The 50 per cent tariff imposed by the US on aluminium and steel raised concerns among the end-use sector. While companies like Ball Corporation and Crown Holdings expressed doubts regarding the matter and its cost-inflating impact on the packaging industry, Coca-Cola considered partly switching from aluminium to plastic packaging. However, AMP’s performance reflected a strategic approach to the matter. The Midwest premium impact remained de minimis, accounting for less than 1-2 cents per can. It was partly offset by LME price movements, while the company’s reliance on imported cans remained negligible.
Oliver Graham, CEO of Ardagh Metal Packaging, stated, “In each of our markets, the beverage can continues to take a higher share of our customers' packaging mix, driven by the can's convenience, branding potential, total cost of ownership and sustainability credentials.”
Full-year 2025 performance and Y-o-Y comparison
For the year ended December 31, 2025, revenue increased 12 per cent to USD 5.5 billion, compared with the result of 2024, which was USD 4.91 billion, driven by input cost pass-through and favourable mix.
Adjusted EBITDA grew 9.97 per cent to USD 739 million, up from USD 672 million, supported by improved mix and cost control, partly offset by lower input cost recovery.

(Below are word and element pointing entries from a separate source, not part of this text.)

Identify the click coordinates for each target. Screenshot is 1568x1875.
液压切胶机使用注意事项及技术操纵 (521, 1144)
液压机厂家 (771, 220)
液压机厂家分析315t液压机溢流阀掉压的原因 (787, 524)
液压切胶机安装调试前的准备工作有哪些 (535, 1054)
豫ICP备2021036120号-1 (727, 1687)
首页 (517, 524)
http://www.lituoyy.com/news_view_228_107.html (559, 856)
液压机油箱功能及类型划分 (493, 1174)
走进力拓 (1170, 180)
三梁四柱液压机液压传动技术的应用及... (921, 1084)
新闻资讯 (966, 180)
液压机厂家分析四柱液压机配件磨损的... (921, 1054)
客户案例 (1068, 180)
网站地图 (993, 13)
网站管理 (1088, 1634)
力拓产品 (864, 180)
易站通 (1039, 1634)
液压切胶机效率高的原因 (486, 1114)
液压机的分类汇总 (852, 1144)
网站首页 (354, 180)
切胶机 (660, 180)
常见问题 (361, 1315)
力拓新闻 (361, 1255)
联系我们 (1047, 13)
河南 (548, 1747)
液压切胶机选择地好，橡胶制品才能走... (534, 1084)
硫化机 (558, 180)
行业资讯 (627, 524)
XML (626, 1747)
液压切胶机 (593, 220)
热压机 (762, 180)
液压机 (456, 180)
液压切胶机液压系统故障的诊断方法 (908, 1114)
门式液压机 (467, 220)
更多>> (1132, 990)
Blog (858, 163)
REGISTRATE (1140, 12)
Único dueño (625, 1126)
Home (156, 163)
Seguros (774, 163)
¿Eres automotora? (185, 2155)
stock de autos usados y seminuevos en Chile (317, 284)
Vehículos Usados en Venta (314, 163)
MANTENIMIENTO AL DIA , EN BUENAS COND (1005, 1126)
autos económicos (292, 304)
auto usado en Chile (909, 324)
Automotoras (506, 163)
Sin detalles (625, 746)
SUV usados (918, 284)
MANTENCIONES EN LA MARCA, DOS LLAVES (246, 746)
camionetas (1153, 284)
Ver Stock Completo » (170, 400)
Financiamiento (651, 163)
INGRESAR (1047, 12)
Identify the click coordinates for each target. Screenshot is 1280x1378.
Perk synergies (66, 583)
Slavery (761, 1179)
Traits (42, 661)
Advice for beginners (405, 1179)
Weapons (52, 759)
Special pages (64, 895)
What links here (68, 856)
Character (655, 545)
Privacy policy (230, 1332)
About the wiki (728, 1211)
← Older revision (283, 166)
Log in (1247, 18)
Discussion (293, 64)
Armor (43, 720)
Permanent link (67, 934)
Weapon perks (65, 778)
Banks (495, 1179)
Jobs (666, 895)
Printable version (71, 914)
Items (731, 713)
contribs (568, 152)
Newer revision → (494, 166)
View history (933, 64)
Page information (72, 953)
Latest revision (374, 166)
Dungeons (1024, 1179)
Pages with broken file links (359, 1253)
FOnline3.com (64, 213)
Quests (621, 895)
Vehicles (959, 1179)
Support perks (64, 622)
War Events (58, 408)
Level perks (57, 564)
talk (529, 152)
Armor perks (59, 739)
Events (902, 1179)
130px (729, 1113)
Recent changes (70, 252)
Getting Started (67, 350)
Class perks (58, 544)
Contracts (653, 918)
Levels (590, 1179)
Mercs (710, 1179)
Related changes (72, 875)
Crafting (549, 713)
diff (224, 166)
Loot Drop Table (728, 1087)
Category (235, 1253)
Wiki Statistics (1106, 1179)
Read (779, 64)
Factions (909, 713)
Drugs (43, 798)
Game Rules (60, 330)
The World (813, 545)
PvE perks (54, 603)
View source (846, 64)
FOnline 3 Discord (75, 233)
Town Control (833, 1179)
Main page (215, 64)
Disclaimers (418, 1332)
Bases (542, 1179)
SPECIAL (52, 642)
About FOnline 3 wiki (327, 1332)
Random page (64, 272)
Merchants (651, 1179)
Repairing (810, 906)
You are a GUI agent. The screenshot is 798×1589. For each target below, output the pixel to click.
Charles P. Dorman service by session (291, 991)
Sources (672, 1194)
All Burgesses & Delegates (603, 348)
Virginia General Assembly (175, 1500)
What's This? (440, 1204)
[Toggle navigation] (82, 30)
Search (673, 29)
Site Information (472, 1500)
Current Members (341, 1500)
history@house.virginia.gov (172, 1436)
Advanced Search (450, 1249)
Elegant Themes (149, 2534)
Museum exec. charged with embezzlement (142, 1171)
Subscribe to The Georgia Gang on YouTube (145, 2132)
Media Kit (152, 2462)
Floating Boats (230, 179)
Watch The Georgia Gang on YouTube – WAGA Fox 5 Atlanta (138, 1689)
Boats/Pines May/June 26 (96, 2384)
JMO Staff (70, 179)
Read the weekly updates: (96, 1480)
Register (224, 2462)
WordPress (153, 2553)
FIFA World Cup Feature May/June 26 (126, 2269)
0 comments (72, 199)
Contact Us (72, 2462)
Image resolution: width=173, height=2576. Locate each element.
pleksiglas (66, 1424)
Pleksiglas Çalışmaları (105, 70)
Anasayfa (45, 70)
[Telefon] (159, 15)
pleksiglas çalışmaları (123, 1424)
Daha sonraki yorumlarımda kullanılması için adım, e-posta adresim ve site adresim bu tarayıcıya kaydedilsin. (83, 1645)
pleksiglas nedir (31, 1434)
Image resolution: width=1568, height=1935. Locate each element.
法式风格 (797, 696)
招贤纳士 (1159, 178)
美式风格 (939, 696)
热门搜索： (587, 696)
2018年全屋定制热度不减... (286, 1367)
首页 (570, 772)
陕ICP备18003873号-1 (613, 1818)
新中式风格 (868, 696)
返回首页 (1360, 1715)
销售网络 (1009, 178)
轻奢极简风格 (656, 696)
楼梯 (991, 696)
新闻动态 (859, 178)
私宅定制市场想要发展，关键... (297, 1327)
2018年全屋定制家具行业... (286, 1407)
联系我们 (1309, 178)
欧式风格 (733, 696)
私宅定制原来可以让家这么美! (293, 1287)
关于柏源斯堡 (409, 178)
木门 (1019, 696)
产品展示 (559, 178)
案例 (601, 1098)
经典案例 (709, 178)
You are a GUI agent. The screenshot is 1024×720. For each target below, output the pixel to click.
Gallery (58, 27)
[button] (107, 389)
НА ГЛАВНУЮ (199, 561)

Total gross profit accounted for USD 681 million in 2025, rising by 8.1 per cent from USD 630 million in 2024. Profit made in 2025 stood at USD 11 million, reflecting a remarkable gain of 266.66 per cent from the profit of USD 3 million in 2024. Cash generated from operations in 2025 was USD 718 million, compared to USD 659 million in 2024, marking an increase of 8.95 per cent.